Charging etiquette to keep EVs movingFor drivers
By Andrew Maclean
Australians are finally plugging in to electric vehicles.
According to the latest VFACTS sales data from the Federal Chamber of Automotive Industries, new registrations for electric vehicles has increased by 510 percent year-on-year to the end of September 2022.
While the 21,771 new EVs that have been sold in Australia so far this year is still less than three percent of the total market share, electric vehicles are the fastest growing segment which is indicative of their acceptance and greater availability.
The growing number of EVs, however, is creating problems among the charging network designed to support them; there isn’t enough of them.
Owners are reporting bottlenecks and long waiting periods at charging stations as other users leave their vehicle for extended periods of time. And, worse, non-electric vehicles parked in front chargers, rendering them useless.
So, what can be done to improve it? A little etiquette and understanding, perhaps.
State of Charging Infrastructure
According to the Electric Vehicle Council, there are currently around 3000 public electric vehicle charging stations operating across Australia.
As we outlined last month in Driving Insights, the majority of those are basic AC wallbox chargers that take hours to replenish an EV’s battery pack while fewer than one in six are DC fast chargers that can get you back on the road in around 30 mins.
According to a report commissioned by Zutobi – an online Driver’s Education resource – New South Wales is best prepared state in Australia for electric vehicle owners, with more than 1000 public charging stations.
However, it also has the largest number of registered EVs, with more than 5000 – and growing – which equates to at least five electric vehicles for every charging station.
Victoria has almost as many EVs on the road but fewer charging stations, creating a ratio of six-to-one that is on par with Queensland and South Australia, while the ACT is the worst region with almost 10 EVs per charging station.
Not surprisingly, Tasmania, Western Australia and the Northern Territory have the best chargers to vehicle ratios (two, three and one respectively) but had relatively low numbers of electric vehicle owners in each state at the time of the survey.
Essentially, what that means is, despite having more charging stations to choose from, residents in areas with a higher number of EVs are more likely to wait for a vacant outlet to recharge their vehicles.
In some cases, that might be a few hours. Or, rudely, an entire working day.
That will be improved over time as more EV charging stations are installed, with federal and state governments – along with private enterprise – promising to invest millions to build a wider network over the next decade or so.
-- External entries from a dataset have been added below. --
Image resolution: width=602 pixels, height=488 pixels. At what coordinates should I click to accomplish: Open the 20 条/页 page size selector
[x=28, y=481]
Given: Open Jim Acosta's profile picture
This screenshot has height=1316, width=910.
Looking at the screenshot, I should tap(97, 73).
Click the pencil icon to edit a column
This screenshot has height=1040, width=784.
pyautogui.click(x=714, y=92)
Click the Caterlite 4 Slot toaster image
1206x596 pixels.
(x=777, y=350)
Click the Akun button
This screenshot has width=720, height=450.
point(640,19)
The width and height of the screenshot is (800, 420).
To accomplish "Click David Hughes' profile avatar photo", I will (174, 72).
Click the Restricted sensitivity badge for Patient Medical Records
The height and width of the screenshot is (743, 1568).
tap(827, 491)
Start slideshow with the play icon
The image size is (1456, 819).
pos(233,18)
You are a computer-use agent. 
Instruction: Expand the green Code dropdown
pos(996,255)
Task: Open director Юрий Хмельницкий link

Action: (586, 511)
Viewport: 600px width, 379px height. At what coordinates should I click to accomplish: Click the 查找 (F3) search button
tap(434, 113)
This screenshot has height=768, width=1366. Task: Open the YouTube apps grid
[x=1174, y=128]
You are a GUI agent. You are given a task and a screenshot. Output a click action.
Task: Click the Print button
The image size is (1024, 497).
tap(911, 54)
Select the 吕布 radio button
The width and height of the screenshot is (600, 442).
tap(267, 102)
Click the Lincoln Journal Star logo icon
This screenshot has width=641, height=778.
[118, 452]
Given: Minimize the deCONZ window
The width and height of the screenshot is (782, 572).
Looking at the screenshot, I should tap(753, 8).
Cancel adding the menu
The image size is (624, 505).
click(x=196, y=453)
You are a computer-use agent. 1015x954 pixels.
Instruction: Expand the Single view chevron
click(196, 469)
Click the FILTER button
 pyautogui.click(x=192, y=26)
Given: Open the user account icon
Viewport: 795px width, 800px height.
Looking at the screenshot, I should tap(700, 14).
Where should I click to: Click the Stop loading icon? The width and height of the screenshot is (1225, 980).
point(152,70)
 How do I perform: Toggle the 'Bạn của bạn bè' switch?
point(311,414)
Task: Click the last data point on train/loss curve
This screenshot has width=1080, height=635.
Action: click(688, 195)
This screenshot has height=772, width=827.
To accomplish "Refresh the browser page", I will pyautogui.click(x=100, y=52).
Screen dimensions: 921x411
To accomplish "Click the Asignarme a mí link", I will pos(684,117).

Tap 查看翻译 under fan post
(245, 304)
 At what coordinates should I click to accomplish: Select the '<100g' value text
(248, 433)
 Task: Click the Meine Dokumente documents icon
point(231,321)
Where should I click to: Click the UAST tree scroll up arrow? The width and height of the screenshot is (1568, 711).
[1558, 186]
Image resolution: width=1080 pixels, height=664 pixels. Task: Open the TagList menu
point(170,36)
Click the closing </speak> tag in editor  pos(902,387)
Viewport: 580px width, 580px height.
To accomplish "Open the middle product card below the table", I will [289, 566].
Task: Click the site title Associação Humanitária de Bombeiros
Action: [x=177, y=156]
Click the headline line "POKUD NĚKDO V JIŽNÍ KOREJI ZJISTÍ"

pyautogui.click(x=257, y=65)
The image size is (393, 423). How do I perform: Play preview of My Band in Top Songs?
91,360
But right now, it means the EV community – along with all other motorists – need to work together with a degree of charging etiquette that ensures the existing network operates as effectively and efficiently as possible.
What is Charging Etiquette?
Essentially, for the limited charging network we have at the moment to work properly, it requires a collective understanding from EV owners to use chargers only when required, and only for the time needed to replenish the battery.
Now, electric cars take longer to refill than a conventional vehicle with a petrol engine, and there are a significant number of ‘destination’ chargers installed at locations such as shopping centres, hotels, restaurants and tourist attractions.
These are designed to be a convenient way to recharge an EV while being productive with the time it takes to refill the battery.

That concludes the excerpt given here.